Europe does not need new institutions: EU president
European Union president Herman Van Rompuy said Thursday the time was not ripe for new European institutions, seemingly slapping down a French proposal for a reinforced eurozone "government".
Paris has suggested a radical reform of how the 16-nation eurozone should be run, suggesting regular meetings of leaders and a secretariat -- with its own president -- to coordinate economic policy within the currency bloc.
But asked about this following talks with German Chancellor Angela Merkel, the president said: "I think the main question today is not about new institutions or technical support for existing institutions.
"The main discussion is on the content, on the substance."
Van Rompuy is chairing a task force drawing up new rules for economic governance. He will summit his initial report to EU leaders at a summit in Brussels next week and a final recommendation in October.

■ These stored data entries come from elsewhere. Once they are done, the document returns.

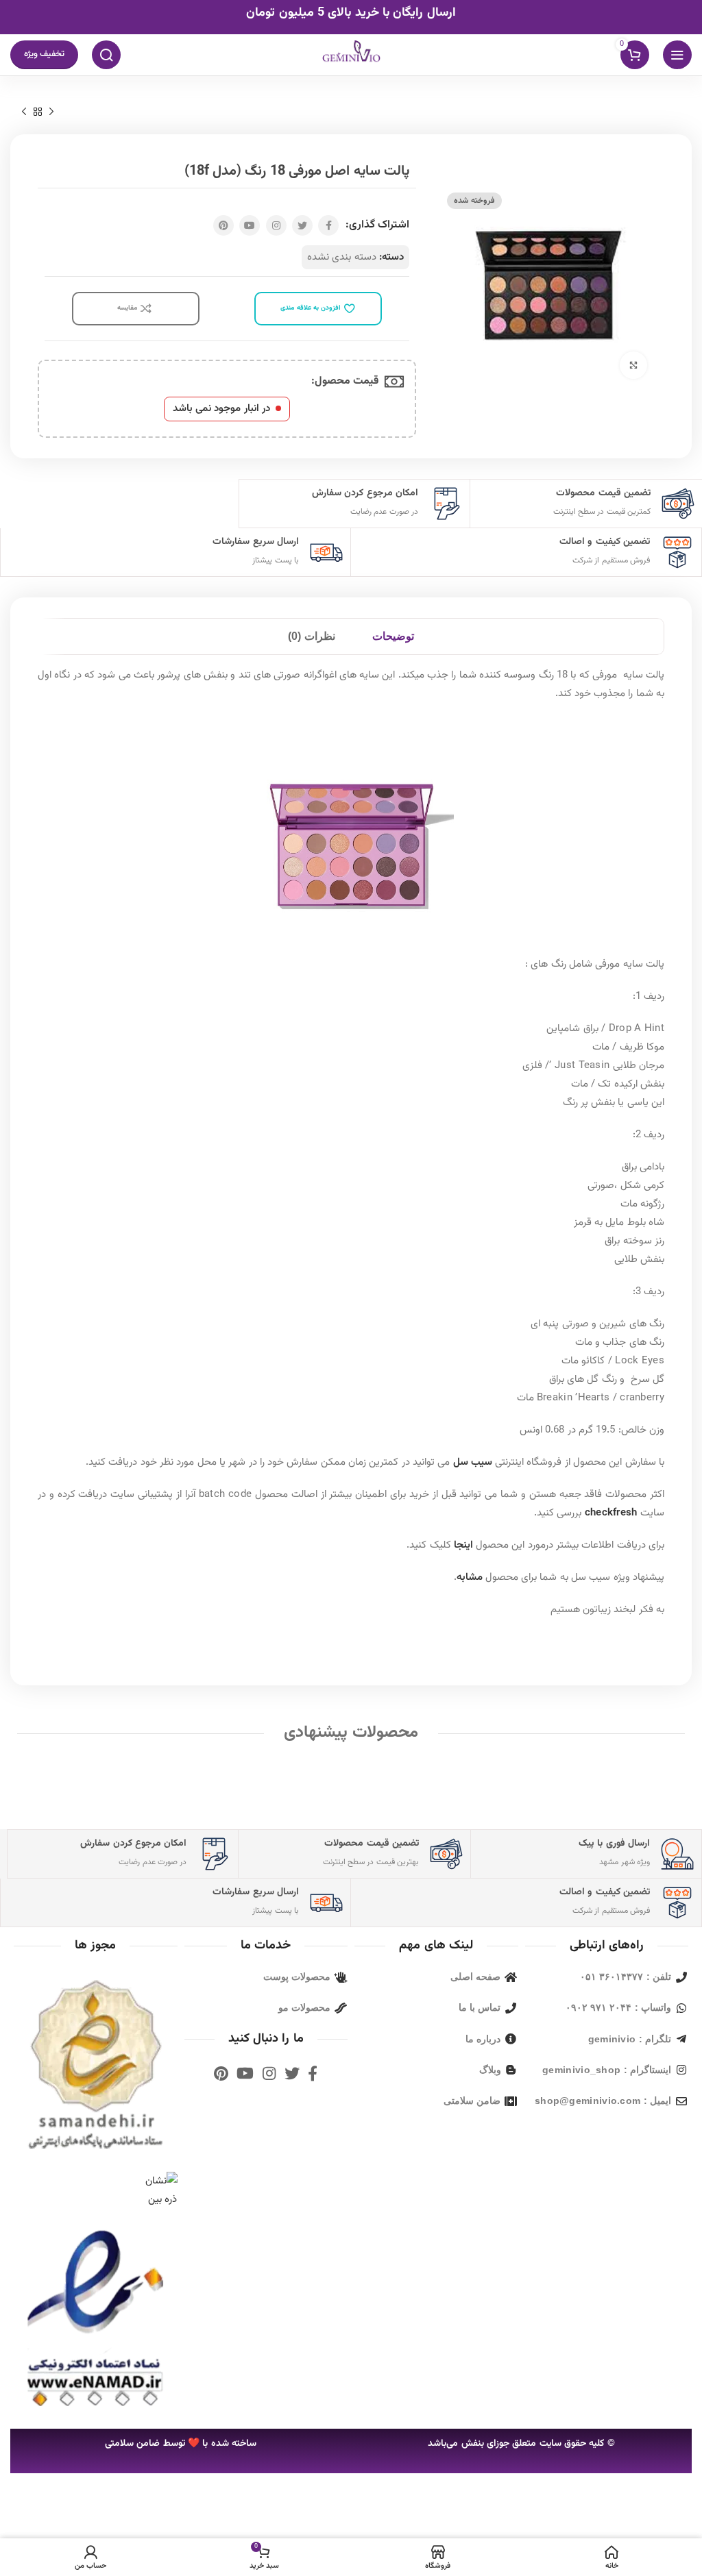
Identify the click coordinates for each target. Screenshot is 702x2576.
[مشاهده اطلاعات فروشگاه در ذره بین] (156, 2191)
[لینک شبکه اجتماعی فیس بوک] (328, 225)
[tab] (393, 636)
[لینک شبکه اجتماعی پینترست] (223, 225)
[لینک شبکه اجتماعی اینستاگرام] (276, 225)
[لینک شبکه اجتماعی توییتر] (302, 225)
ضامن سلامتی (132, 2443)
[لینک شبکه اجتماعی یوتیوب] (249, 225)
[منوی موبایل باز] (677, 55)
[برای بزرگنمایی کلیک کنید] (633, 365)
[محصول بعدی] (24, 112)
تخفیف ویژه (44, 54)
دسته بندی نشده (341, 257)
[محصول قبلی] (51, 112)
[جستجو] (106, 55)
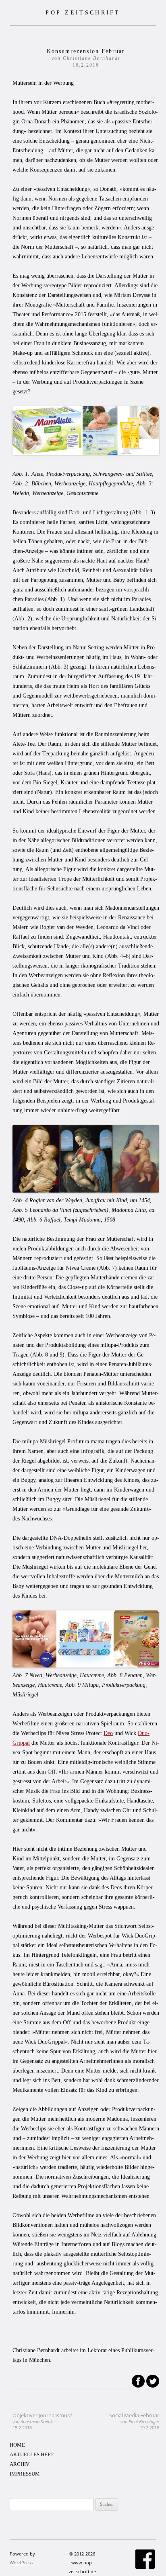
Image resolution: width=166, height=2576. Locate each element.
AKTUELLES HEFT (32, 2454)
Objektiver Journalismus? (42, 2421)
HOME (17, 2445)
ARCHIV (19, 2464)
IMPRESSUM (25, 2474)
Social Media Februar (134, 2421)
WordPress (21, 2563)
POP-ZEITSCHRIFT (83, 12)
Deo (108, 1733)
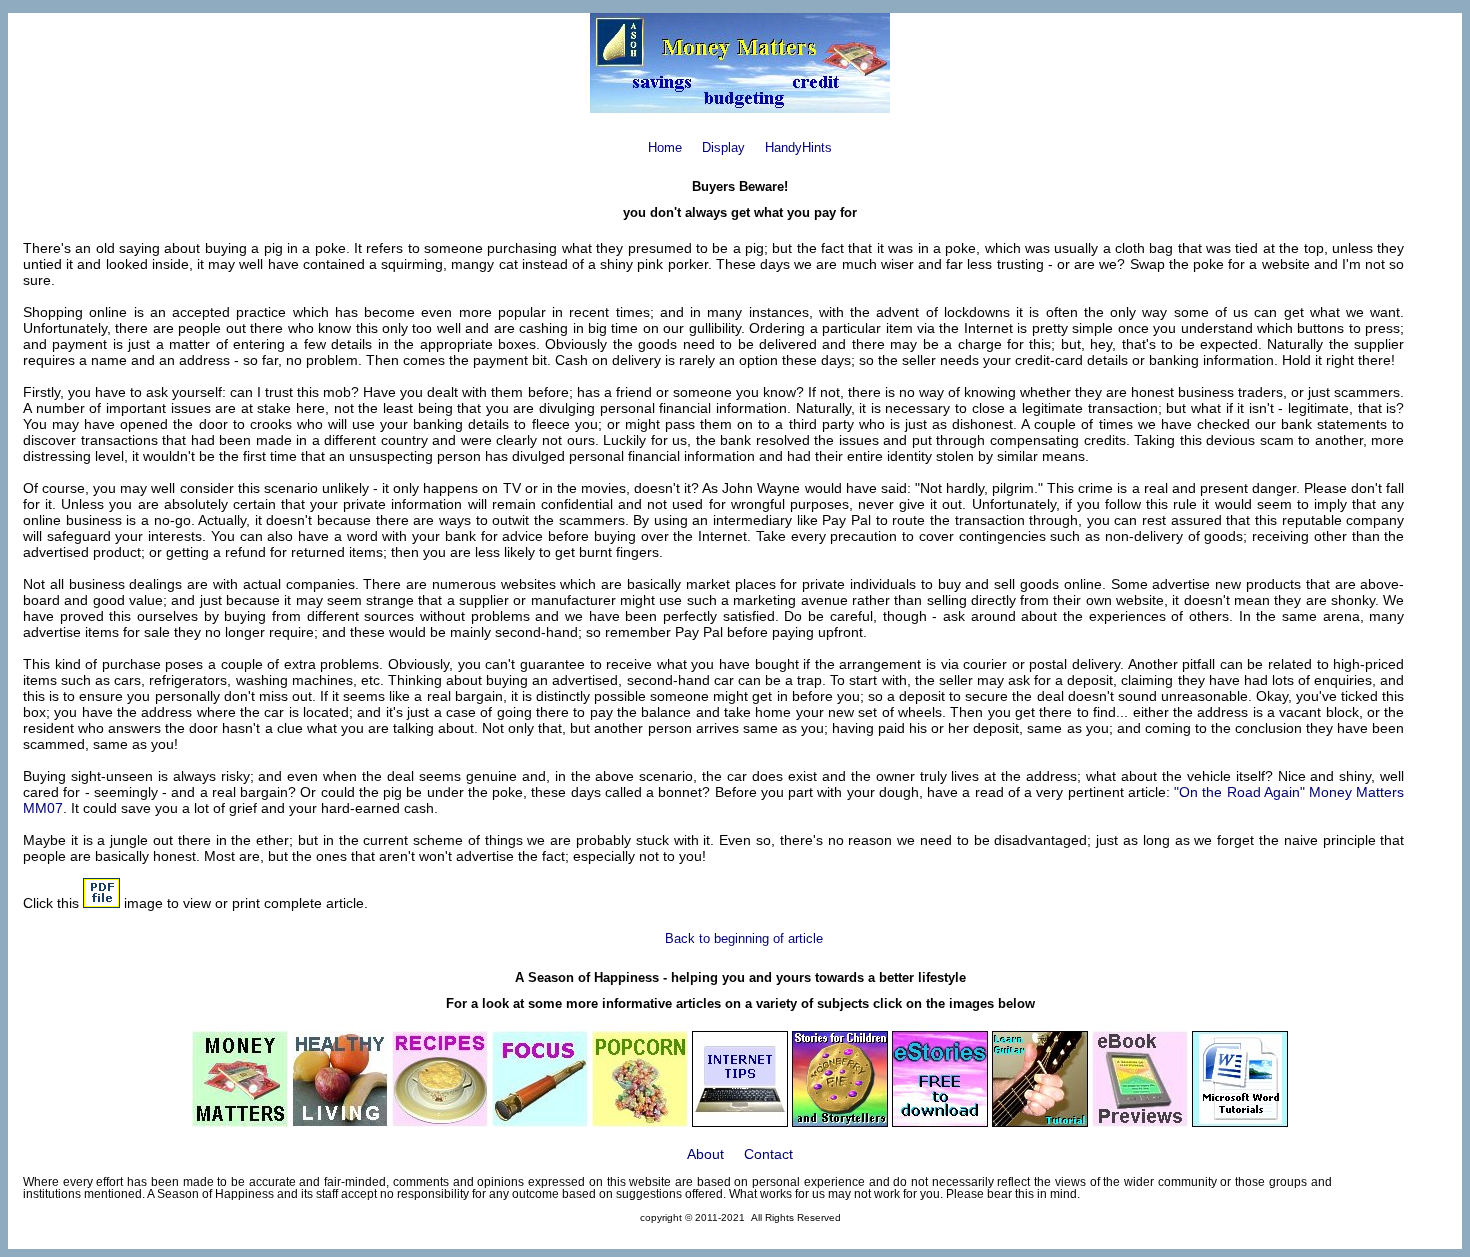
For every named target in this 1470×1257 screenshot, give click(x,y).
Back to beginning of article (744, 938)
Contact (768, 1154)
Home (665, 147)
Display (723, 147)
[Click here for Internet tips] (740, 1122)
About (705, 1154)
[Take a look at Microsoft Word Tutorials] (1240, 1122)
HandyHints (798, 147)
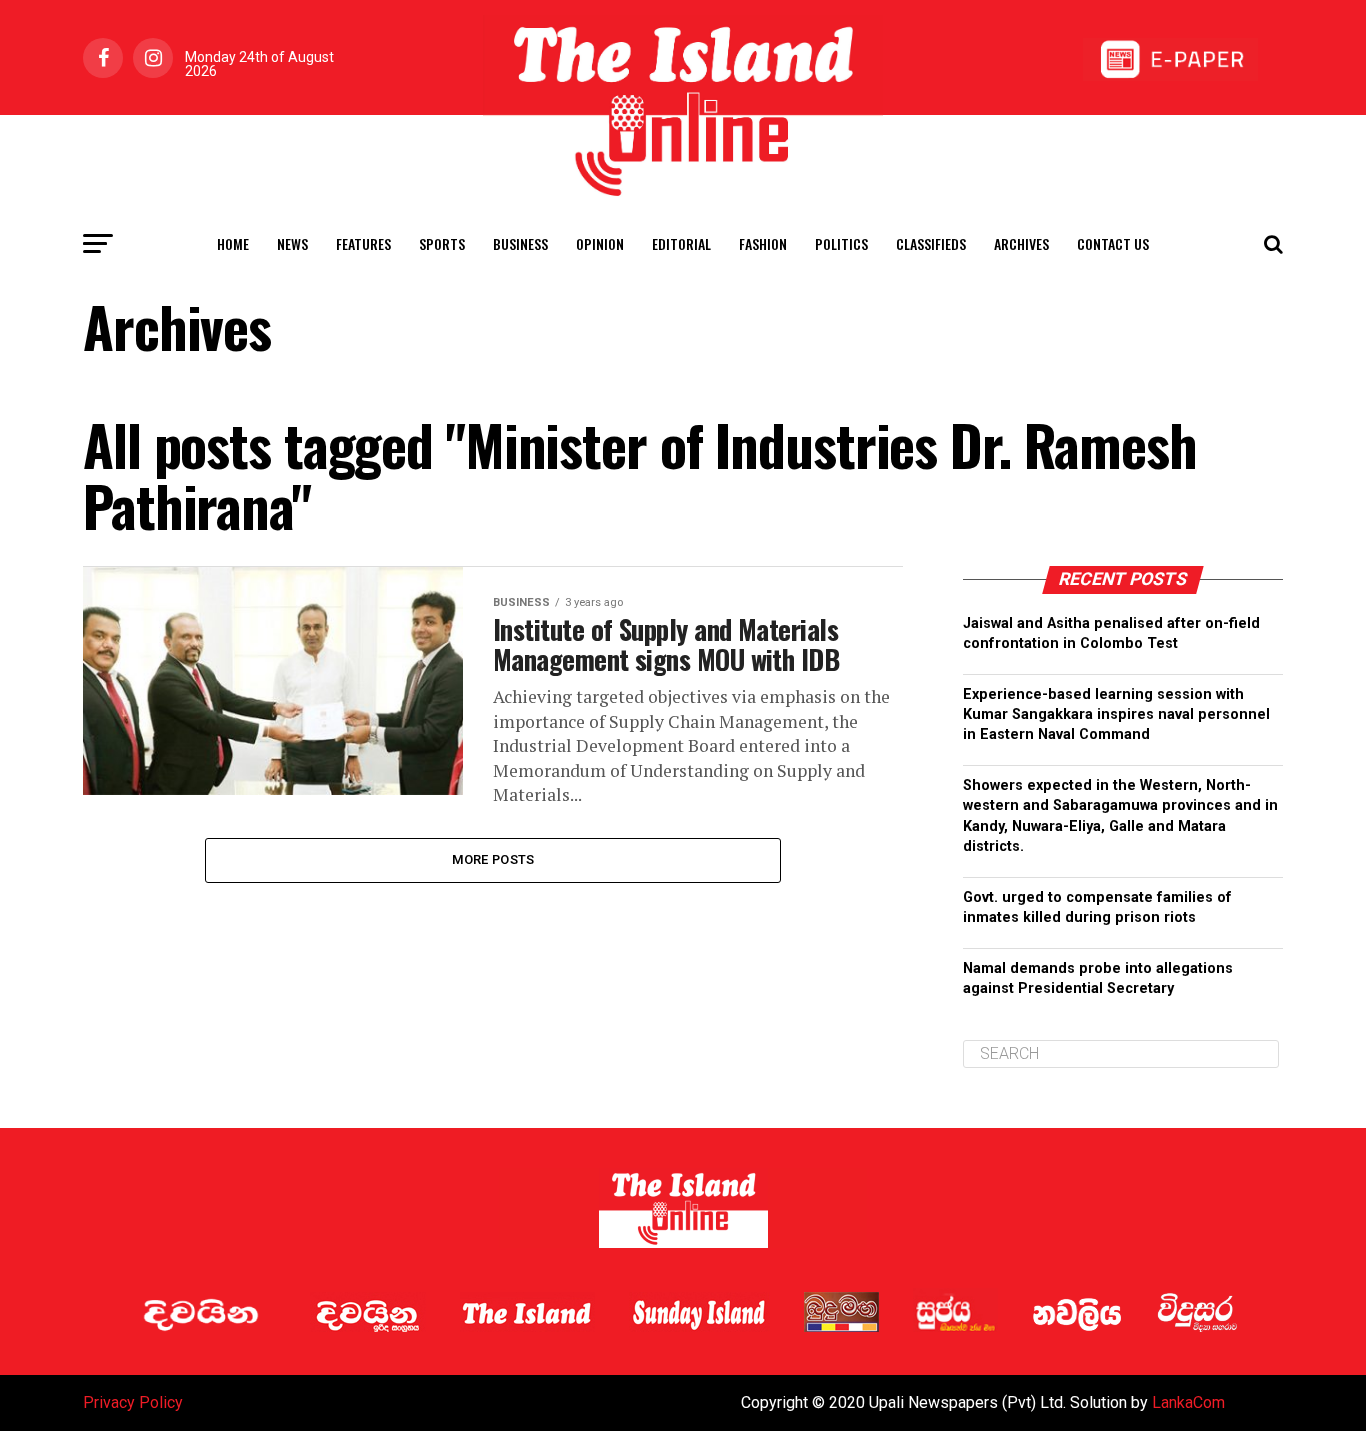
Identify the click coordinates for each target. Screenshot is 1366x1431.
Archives (1021, 243)
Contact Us (1113, 243)
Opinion (600, 243)
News (292, 243)
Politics (841, 243)
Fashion (763, 243)
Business (520, 243)
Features (363, 243)
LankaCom (1188, 1402)
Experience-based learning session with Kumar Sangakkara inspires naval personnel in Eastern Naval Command (1116, 714)
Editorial (681, 243)
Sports (442, 243)
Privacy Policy (133, 1402)
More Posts (493, 859)
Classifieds (931, 243)
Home (233, 243)
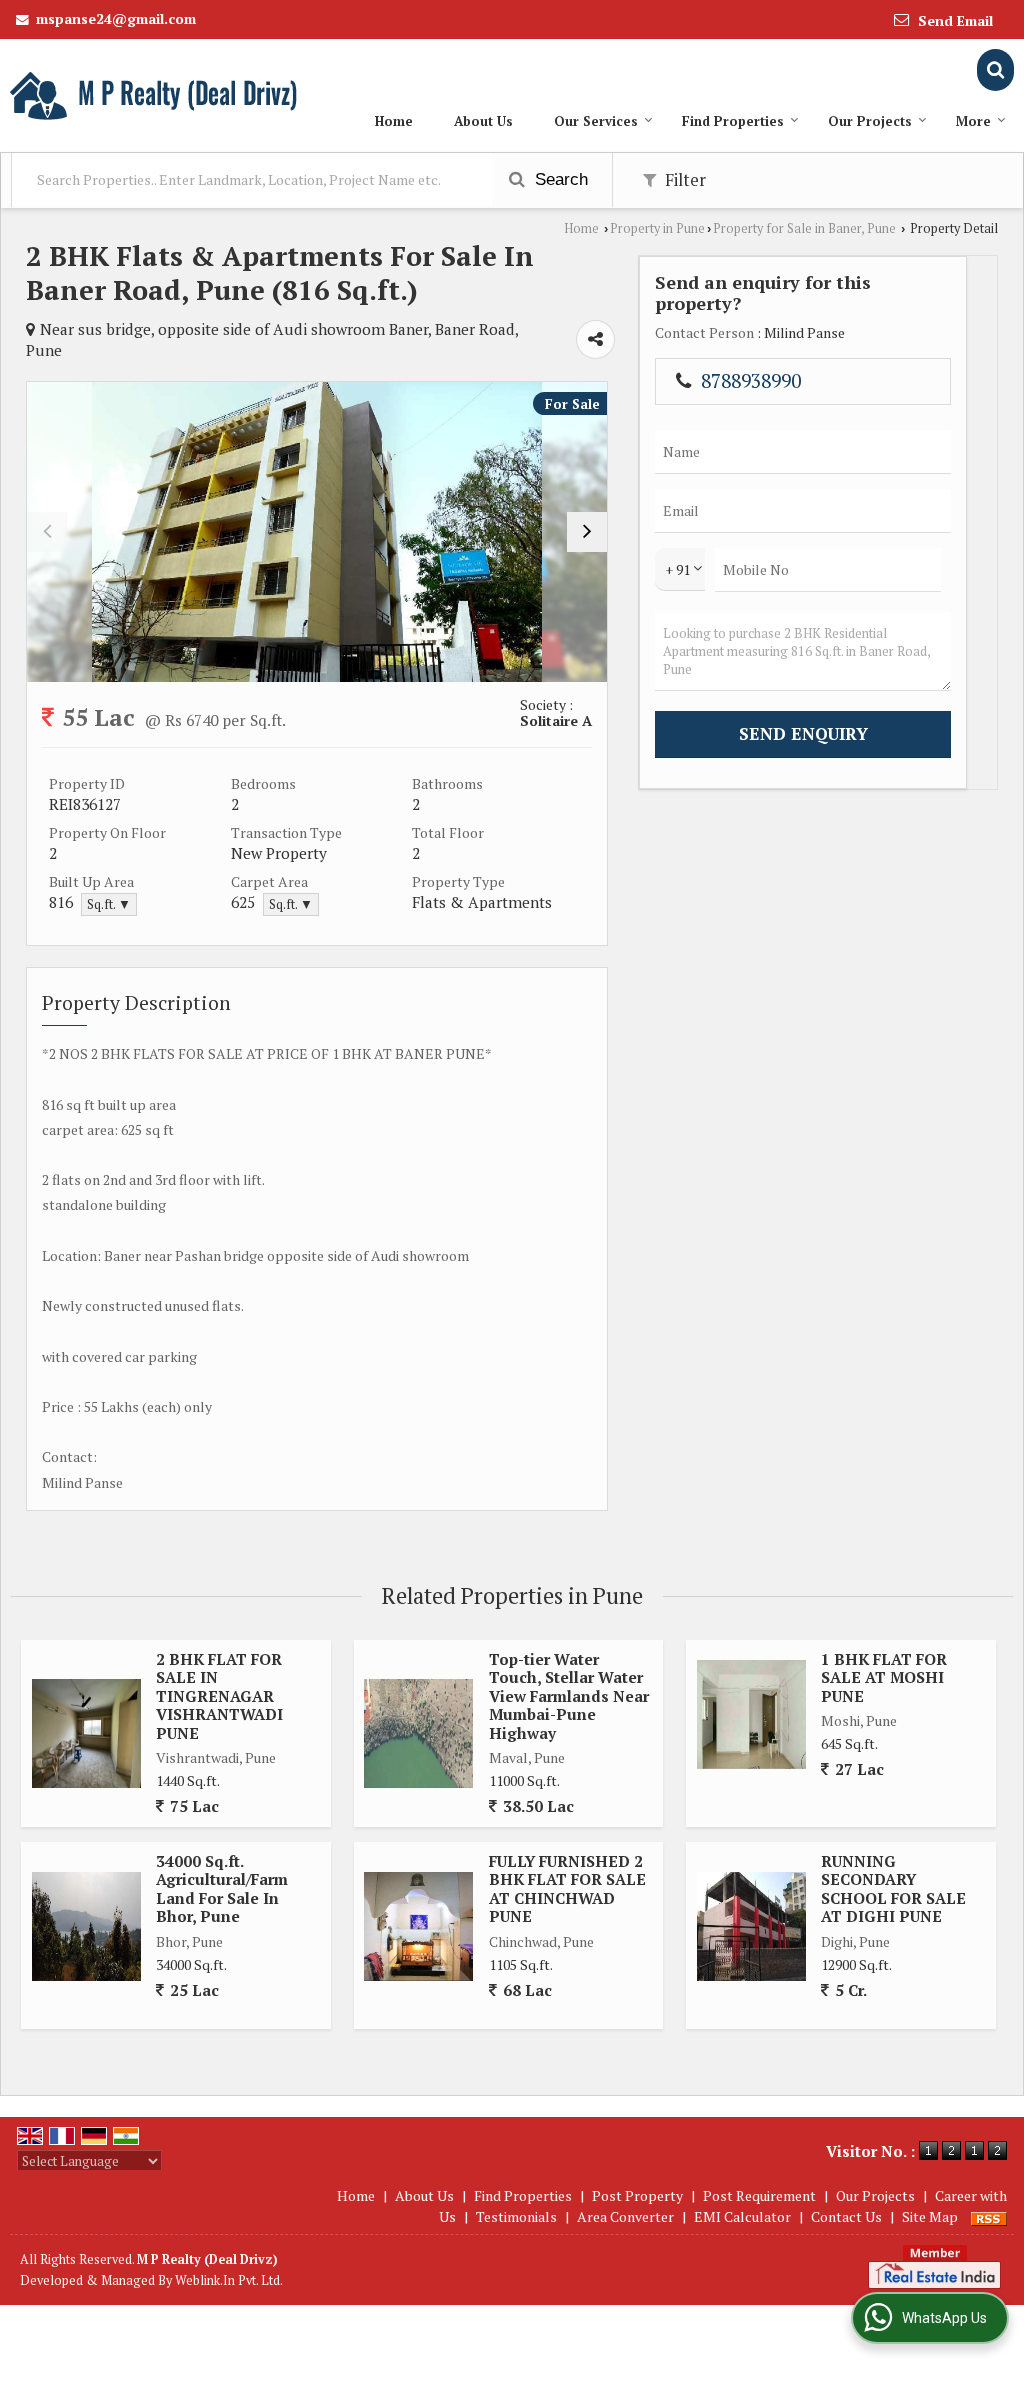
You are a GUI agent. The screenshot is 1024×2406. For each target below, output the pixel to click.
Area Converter (625, 2216)
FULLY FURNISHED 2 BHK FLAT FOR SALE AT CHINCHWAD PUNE (567, 1888)
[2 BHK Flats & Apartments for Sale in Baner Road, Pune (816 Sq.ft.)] (317, 532)
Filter (683, 180)
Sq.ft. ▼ (109, 904)
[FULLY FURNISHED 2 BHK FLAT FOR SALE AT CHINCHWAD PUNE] (418, 1926)
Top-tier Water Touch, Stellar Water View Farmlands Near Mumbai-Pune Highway (569, 1696)
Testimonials (516, 2216)
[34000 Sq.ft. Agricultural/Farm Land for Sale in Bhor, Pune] (86, 1926)
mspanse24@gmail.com (116, 18)
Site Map (930, 2216)
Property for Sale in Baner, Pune (804, 228)
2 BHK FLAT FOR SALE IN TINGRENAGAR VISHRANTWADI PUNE (219, 1696)
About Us (483, 121)
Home (394, 121)
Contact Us (846, 2216)
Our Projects (870, 121)
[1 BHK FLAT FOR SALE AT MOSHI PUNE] (751, 1714)
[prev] (47, 532)
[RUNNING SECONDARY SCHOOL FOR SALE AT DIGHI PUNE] (751, 1926)
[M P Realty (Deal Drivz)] (155, 95)
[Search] (995, 69)
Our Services (596, 121)
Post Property (637, 2195)
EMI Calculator (742, 2216)
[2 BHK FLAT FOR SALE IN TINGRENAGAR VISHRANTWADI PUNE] (86, 1733)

He said he had discussed the "initial conclusions" with Merkel, including a strengthening of the EU's budgetary rules and closer surveillance of gaps in competitiveness between member states.
Potential changes to the EU treaties to incorporate tougher rules should not be "taboo," he said.
Merkel said a change to the treaties laying down how the bloc dealt with recalcitrant nations "might give some assurance to the markets."
Plans for reforming the way the euro area is run have threatened to split the EU.
Germany has also been cool on the French plan, fearing that it could call into question the independence of the European Central Bank.
Berlin, supported by Warsaw, is also pushing for coordination to be strengthened at the level of the wider bloc of 27 countries in the European Union.
The French plan has also run up against some scepticism in Brussels, with the head of the European Commission, Jose Manuel Barroso, saying that economic governance should be within the 27-member EU.
The commission is determined to "avoid a division of Europe," Barroso said, adding that new institutions would "only introduce new confusion."